## EXERCISE OBJECTIVE
Out of the data below, copy every line with the string "chart".
Start of Block
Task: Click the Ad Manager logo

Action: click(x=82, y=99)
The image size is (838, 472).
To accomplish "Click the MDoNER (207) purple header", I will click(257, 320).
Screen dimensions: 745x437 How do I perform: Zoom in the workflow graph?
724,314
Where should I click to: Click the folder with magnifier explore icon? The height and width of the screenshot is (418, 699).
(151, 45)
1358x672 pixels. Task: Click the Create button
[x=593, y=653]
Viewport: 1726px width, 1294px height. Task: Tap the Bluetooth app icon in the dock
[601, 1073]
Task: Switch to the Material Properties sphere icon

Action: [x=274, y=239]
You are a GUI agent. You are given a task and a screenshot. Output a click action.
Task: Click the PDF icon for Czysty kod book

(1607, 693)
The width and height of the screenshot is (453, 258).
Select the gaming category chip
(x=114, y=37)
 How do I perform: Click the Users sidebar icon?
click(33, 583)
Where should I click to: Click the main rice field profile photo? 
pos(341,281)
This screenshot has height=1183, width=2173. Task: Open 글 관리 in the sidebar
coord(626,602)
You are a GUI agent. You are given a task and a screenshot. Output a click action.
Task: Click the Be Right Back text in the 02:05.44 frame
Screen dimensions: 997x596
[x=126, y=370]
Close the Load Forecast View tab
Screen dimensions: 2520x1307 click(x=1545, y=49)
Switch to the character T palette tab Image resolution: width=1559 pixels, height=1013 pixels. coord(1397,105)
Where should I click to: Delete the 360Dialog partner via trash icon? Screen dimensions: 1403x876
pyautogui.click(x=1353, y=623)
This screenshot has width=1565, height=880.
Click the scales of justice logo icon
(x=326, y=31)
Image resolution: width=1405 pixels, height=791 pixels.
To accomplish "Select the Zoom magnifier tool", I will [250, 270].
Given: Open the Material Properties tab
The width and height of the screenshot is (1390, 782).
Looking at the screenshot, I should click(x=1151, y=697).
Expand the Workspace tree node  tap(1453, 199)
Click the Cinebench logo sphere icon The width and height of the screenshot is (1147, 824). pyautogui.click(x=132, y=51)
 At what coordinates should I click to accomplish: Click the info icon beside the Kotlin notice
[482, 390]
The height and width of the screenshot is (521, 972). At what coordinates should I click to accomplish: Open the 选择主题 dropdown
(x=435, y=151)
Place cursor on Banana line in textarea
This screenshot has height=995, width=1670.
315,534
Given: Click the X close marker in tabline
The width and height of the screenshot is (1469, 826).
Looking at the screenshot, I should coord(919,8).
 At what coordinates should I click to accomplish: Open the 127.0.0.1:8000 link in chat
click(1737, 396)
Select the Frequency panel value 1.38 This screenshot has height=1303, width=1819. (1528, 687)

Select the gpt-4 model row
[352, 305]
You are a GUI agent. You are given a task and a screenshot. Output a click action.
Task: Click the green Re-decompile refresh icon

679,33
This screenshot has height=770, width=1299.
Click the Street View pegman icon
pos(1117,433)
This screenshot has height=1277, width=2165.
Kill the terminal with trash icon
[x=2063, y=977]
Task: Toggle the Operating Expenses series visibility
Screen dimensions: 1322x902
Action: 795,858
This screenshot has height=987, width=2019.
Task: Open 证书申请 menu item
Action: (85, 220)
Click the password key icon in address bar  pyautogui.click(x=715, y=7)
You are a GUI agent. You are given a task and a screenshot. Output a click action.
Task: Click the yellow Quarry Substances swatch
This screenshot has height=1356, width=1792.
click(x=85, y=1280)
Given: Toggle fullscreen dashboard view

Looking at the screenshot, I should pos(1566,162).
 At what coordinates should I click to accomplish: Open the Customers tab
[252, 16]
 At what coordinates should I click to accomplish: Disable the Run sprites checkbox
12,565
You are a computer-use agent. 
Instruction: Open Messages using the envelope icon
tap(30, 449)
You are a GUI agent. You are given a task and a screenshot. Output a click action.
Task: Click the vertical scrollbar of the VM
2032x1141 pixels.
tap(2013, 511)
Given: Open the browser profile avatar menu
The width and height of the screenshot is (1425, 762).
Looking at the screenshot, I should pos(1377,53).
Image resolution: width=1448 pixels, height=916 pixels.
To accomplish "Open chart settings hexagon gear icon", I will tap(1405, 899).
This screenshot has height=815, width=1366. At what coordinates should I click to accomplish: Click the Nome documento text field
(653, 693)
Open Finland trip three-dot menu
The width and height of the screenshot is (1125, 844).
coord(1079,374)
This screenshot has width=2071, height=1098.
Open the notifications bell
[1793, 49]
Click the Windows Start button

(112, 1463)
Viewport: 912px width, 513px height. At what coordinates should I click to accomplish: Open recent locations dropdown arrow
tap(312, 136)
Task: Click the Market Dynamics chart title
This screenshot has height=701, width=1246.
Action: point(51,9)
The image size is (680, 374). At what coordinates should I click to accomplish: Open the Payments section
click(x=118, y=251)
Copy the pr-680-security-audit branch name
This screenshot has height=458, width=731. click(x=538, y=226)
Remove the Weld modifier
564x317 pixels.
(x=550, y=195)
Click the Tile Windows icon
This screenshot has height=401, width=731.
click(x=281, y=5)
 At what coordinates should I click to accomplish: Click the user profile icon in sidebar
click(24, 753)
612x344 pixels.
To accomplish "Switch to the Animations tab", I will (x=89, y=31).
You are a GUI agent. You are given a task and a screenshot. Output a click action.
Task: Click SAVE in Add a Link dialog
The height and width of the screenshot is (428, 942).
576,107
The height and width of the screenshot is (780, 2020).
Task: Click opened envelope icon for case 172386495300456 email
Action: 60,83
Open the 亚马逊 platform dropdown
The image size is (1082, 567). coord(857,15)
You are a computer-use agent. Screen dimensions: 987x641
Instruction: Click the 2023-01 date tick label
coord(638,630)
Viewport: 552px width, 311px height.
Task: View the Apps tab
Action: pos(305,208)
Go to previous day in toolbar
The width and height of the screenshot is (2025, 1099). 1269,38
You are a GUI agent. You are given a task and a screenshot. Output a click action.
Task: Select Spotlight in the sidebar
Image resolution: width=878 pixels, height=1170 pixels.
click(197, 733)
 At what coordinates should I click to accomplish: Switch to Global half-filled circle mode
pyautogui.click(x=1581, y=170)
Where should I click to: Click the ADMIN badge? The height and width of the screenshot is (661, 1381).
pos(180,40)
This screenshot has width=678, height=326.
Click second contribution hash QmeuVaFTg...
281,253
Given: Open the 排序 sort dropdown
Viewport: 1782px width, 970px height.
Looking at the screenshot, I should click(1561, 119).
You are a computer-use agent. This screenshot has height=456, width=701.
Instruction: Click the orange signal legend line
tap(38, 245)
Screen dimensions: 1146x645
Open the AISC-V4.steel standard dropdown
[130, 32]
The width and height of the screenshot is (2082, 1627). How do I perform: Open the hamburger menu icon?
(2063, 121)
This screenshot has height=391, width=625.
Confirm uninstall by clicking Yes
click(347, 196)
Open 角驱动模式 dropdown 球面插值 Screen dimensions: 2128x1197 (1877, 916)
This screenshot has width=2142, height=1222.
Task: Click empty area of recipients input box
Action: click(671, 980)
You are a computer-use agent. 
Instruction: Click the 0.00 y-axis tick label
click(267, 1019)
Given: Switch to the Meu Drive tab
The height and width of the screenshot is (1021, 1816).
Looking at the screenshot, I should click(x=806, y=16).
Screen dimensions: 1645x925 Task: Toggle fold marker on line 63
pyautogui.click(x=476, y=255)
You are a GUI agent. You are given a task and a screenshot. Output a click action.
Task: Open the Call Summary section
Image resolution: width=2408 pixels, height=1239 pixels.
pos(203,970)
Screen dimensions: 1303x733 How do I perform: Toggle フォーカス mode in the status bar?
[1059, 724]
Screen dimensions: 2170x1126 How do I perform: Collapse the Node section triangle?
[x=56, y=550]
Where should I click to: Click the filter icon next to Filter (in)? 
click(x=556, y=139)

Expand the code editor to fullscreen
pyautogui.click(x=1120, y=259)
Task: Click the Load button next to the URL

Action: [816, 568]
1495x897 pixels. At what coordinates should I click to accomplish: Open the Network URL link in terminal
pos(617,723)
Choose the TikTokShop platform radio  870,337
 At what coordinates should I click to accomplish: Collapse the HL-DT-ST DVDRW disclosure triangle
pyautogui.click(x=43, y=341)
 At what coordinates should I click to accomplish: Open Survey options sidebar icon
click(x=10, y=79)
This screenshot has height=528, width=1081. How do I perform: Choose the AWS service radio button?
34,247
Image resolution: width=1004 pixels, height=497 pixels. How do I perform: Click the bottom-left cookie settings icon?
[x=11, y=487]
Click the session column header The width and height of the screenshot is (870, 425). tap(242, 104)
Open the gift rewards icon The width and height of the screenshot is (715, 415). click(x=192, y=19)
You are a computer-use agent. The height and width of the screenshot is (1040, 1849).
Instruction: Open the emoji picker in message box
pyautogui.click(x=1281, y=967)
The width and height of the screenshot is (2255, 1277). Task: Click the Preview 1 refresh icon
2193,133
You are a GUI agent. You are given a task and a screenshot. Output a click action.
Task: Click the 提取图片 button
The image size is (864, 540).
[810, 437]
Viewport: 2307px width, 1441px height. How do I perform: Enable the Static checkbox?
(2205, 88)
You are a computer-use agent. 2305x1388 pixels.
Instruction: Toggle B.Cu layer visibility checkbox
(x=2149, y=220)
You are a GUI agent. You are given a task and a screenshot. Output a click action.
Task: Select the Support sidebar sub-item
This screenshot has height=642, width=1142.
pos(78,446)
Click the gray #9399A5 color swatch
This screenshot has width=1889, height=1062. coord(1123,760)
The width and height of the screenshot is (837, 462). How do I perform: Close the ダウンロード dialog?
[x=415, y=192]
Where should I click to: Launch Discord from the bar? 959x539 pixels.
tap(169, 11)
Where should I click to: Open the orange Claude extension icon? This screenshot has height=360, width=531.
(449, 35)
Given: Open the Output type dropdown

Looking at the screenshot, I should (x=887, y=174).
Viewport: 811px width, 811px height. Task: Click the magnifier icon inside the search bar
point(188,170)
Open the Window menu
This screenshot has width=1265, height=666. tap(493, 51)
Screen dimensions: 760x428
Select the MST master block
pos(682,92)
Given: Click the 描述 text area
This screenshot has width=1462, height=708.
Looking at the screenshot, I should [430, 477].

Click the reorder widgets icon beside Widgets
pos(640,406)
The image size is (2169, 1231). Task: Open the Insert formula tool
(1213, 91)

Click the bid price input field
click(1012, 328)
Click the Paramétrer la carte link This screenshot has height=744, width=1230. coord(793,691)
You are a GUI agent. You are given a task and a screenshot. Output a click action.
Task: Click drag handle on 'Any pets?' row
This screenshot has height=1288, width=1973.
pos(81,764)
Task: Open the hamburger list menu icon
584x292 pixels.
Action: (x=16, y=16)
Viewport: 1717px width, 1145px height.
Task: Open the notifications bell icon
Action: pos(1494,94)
End of Block
## RESULT
To accomplish "Open chart settings hexagon gear icon", I will tap(1405, 899).
Task: Click the Market Dynamics chart title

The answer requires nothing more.